Fluorescent-guided surgery allows surgeons to visualize entire solid tumors intraoperatively using glowing substrates in conjunction with a near-infrared (NIR) microscope. One that has gained considerable attention is indocyanine green (ICG), an FDA-approved angiography contrast agent. In 2016, our lab developed a novel technique known as Second Window Indocyanine Green (SWIG) which allows surgeons to utilize the enhanced permeability and retention effect (EPR) of tumor tissue to accumulate the dye during a “second window” of fluorescence that occurs several hours after injection [1]. SWIG has been utilized in other neurological tumors including pineal tumors, hemangioblastomas, meningiomas, skull base tumors, intraventricular tumors, and high-grade gliomas [2], [3], [4], [5], [6], [7].

Schwannomas are benign neoplasms of peripheral nerves that usually incorporate the nerve into the encapsulated tumor [8]. Sporadic schwannomas affect patients of all ages with a peak between ages 20 and 50. Symptoms of cranial nerve schwannomas include loss of hearing and balance, facial paralysis and/or paresthesia, and difficulty swallowing [9]. Schwannomas are typically slow-growing, and are often undetected until they begin to impinge on the nerve or adjacent neural structures [10]. As such, fluorescence-guided surgery could be useful for the resection of tumor tissue while leaving functional nerve intact.

Other fluorescent agents have been used in the past to assist in the resection of schwannomas. Sodium-fluorescein (SF) is a fluorescent dye that has seen a renaissance in neurosurgery in the early 2000s [11]. In 2021, Pedro and colleagues found that SF was able to detect tumor remnants and enhanced tissue differentiation between affected and unaffected nerve segments in schwannoma resection; however, intraneural tissue differentiation was not possible [12]. Additionally, SF has been underutilized in the past due to a lack of appropriate light source or filter and additional required equipment. Prior studies assessing SF have also found that it is limited by poor specificity, although these data are scarce [13].

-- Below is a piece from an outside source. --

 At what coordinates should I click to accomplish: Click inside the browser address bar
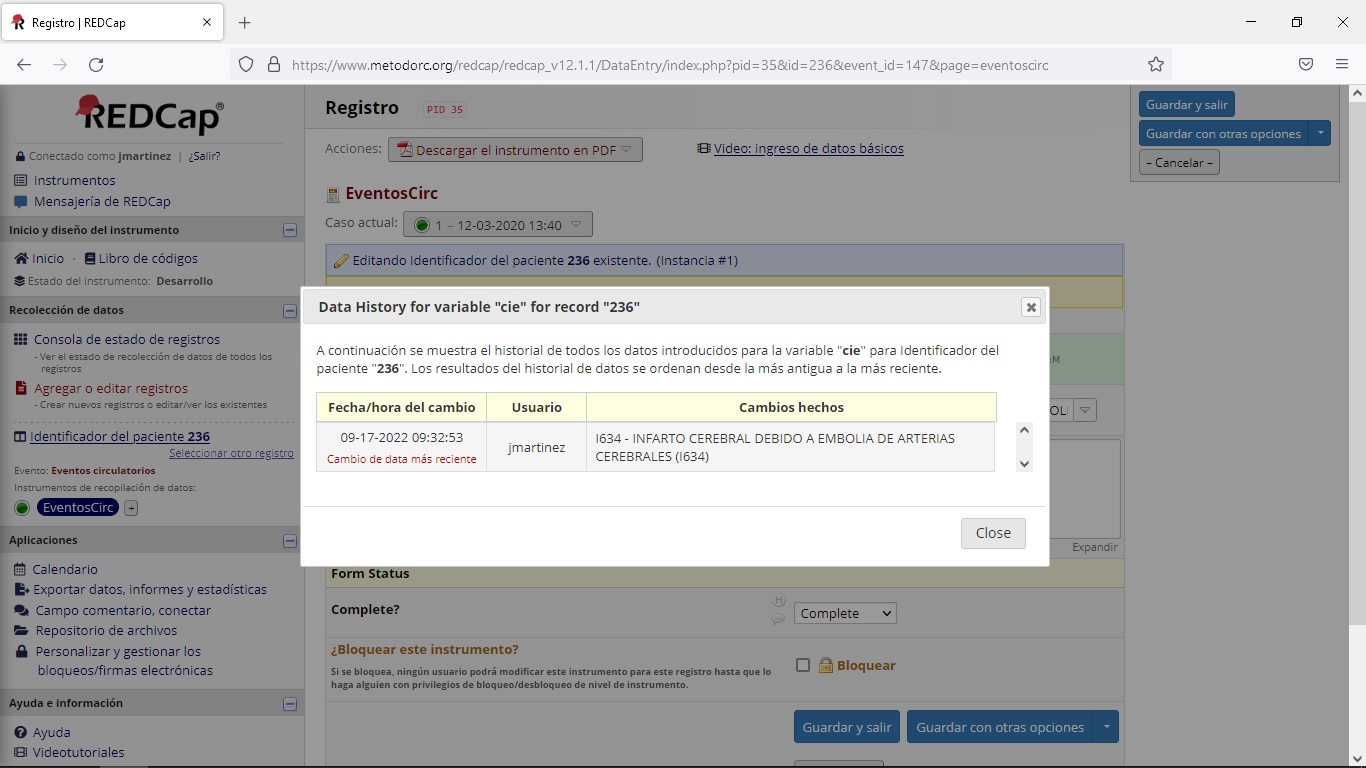(x=700, y=64)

Because ICG is an FDA-approved dye that is readily available and has low rates of adverse events, SWIG proves to be a more accessible tool for surgeons. Additionally, the NIR light used to detect SWIG permits sensitive detection at greater tissue depth due to superior penetration while minimizing light absorption and scattering [14]. In the present paper, we report three patients undergoing resection of cranial nerve schwannomas who were infused with SWIG prior to surgery. We believe this technique allows for more complete resection, better outcomes, and a new approach to schwannoma resection. This case series suggests another potential application for SWIG in the resection of brain tumors.